5 - A atividade principal será aferida tendo em conta a média dos últimos três anos da produção de uvas aptas a DO e IG, de acordo com as respetivas declarações de colheita e produção (produção) e a média dos últimos três anos em litros do produto certificado introduzido no consumo, contabilizados de acordo com os selos de certificação (comércio), devendo ser excluídos os produtos desclassificados até à primeira venda.
6 - Considera-se como atividade principal a que representa os valores mais elevados, na proporção de que a 1 kg de uvas correspondem 0,75 l de vinho.

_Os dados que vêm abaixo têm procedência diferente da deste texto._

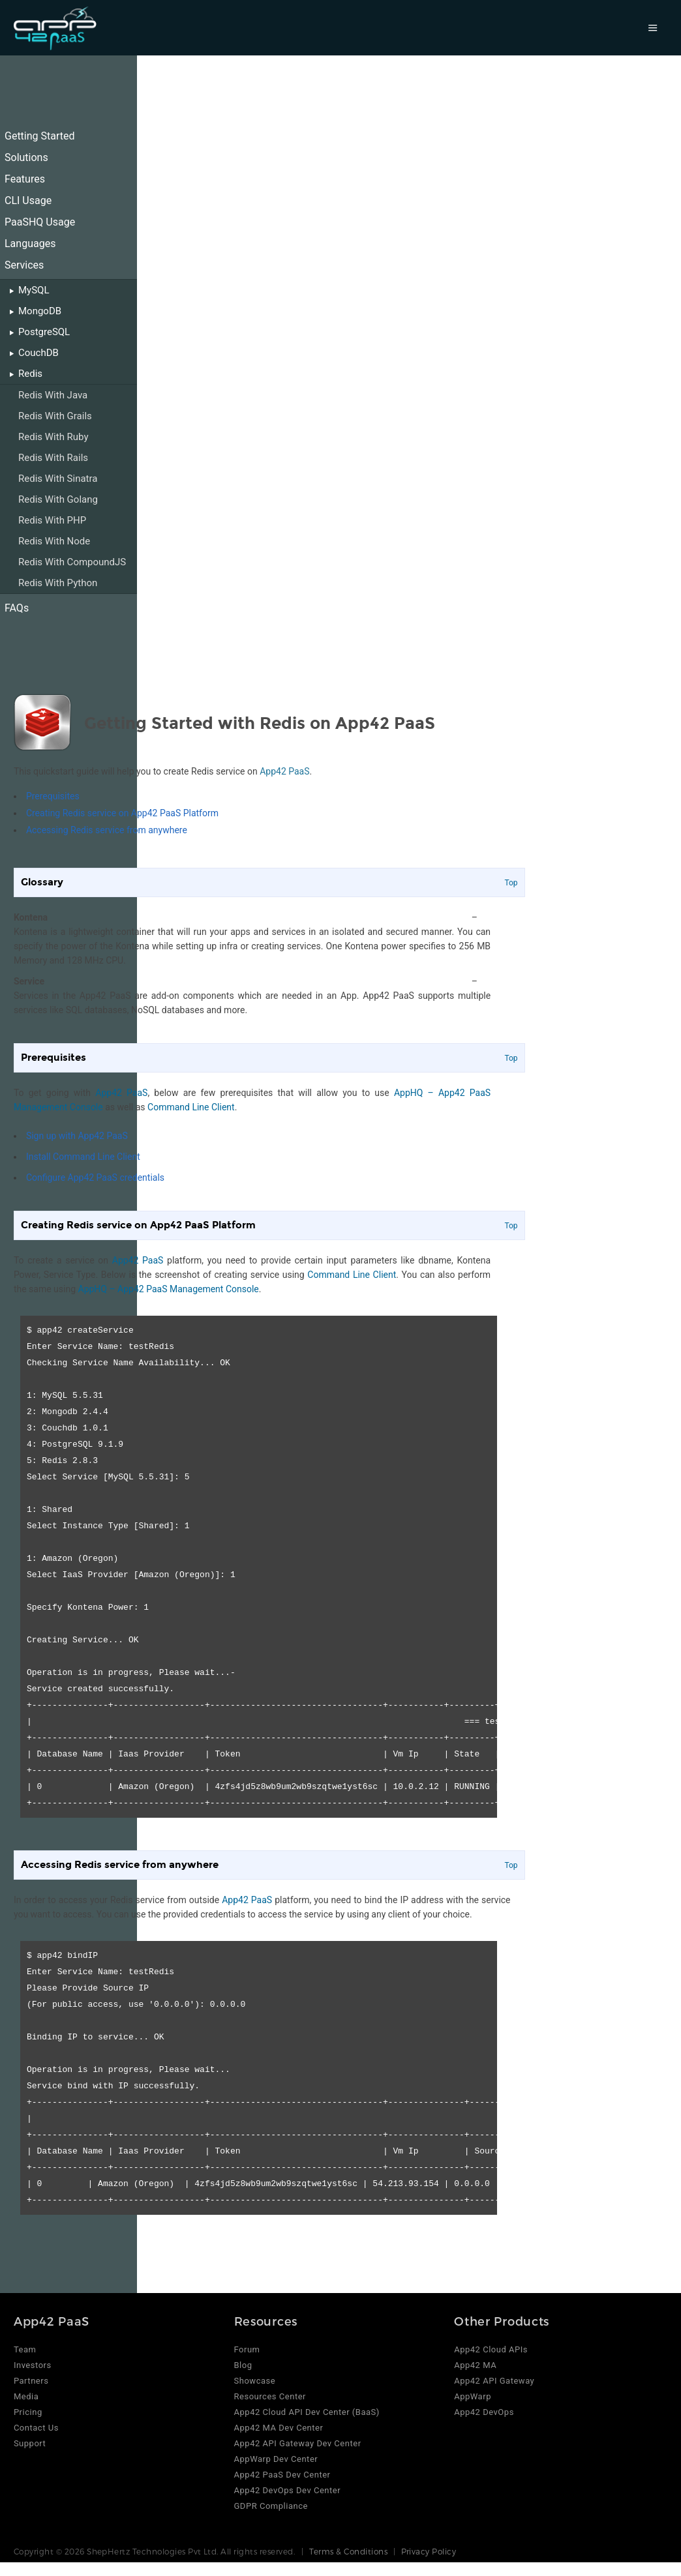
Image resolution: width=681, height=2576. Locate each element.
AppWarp (472, 2396)
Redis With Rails (53, 458)
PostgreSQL (44, 332)
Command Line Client (191, 1107)
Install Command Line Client (83, 1156)
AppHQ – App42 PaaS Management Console (168, 1289)
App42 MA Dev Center (279, 2428)
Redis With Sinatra (57, 478)
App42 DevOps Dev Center (287, 2490)
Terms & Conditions (348, 2551)
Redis (30, 373)
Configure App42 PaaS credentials (95, 1177)
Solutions (26, 157)
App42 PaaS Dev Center (282, 2475)
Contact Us (36, 2428)
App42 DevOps (484, 2412)
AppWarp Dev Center (276, 2459)
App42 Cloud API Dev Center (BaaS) (307, 2412)
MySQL (34, 290)
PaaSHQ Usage (40, 222)
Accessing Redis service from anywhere (106, 830)
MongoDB (39, 311)
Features (25, 179)
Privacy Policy (429, 2551)
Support (30, 2443)
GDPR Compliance (271, 2506)
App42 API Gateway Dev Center (297, 2443)
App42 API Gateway (494, 2381)
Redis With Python (57, 583)
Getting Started (40, 136)
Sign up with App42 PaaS (77, 1136)
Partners (31, 2381)
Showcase (255, 2381)
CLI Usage (28, 200)
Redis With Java (52, 395)
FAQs (17, 608)
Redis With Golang (58, 499)
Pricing (28, 2412)
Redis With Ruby (53, 437)
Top (510, 882)
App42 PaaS (284, 771)
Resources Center (270, 2396)
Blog (243, 2365)
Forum (247, 2349)
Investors (33, 2365)
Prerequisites (53, 796)
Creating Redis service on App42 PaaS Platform (122, 813)
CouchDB (38, 353)
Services (24, 265)
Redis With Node (54, 541)
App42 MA (475, 2365)
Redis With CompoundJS (72, 562)
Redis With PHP (52, 520)
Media (26, 2396)
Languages (30, 243)
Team (25, 2349)
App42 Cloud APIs (491, 2349)
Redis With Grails (55, 416)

7 - Sem prejuízo do previsto no n.º 2, o presidente do conselho geral deve solicitar os elementos necessários para aferir o cumprimento dos números anteriores.
Artigo 8.º
Avaliação
No âmbito do estabelecido no artigo 23.º do Decreto-Lei 61/2020, de 18 de agosto, compete ao IVV, I. P., acompanhar, avaliar e tomar as medidas corretivas necessárias sobre a constituição e representatividade plasmada no conselho geral das EG.
Artigo 9.º
Reconhecimento das organizações interprofissionais do setor vitivinícola
O pedido de reconhecimento como OI a que reporta o n.º 2 do artigo 15.º do Decreto-Lei 61/2020, de 18 de agosto, é efetuado mediante deliberação favorável aprovada por maioria qualificada de dois terços.
Artigo 10.º
Reconhecimento e proteção nacional das DO e IG, das menções tradicionais e designação das EG
As DO e IG vitivinícolas, as menções tradicionais e as EG reconhecidas e designadas por diplomas legais anteriores à publicação do Decreto-Lei 61/2020, de 18 de agosto, mantêm o reconhecimento e a designação respetiva, mas ficam doravante sujeitas ao regime estabelecido no referido decreto-lei e no presente diploma.
Artigo 11.º
Disposição transitória
1 - No prazo de 12 meses a contar da entrada em vigor da presente portaria, as EG devem proceder às alterações estatutárias e nomeação dos órgãos sociais em conformidade com o disposto no presente diploma.
2 - A regulamentação relativa à produção e comércio das DO e IG vitivinícolas reconhecidas por diplomas legais anteriores à publicação deste diploma mantêm a sua vigência, ficando doravante as suas alterações sujeitas ao regime estabelecido no presente diploma.
3 - Os pedidos de alteração aos cadernos de especificações ou de proteção de menções tradicionais que estejam pendentes de decisão seguem os procedimentos instituídos pela presente portaria, devendo os requerentes proceder à sua adaptação em conformidade.
Artigo 12.º
Entrada em vigor
A presente portaria entra em vigor no dia seguinte ao da sua publicação.
O Secretário de Estado da Agricultura e do Desenvolvimento Rural, Rui Manuel Costa Martinho, em 1 de julho de 2021.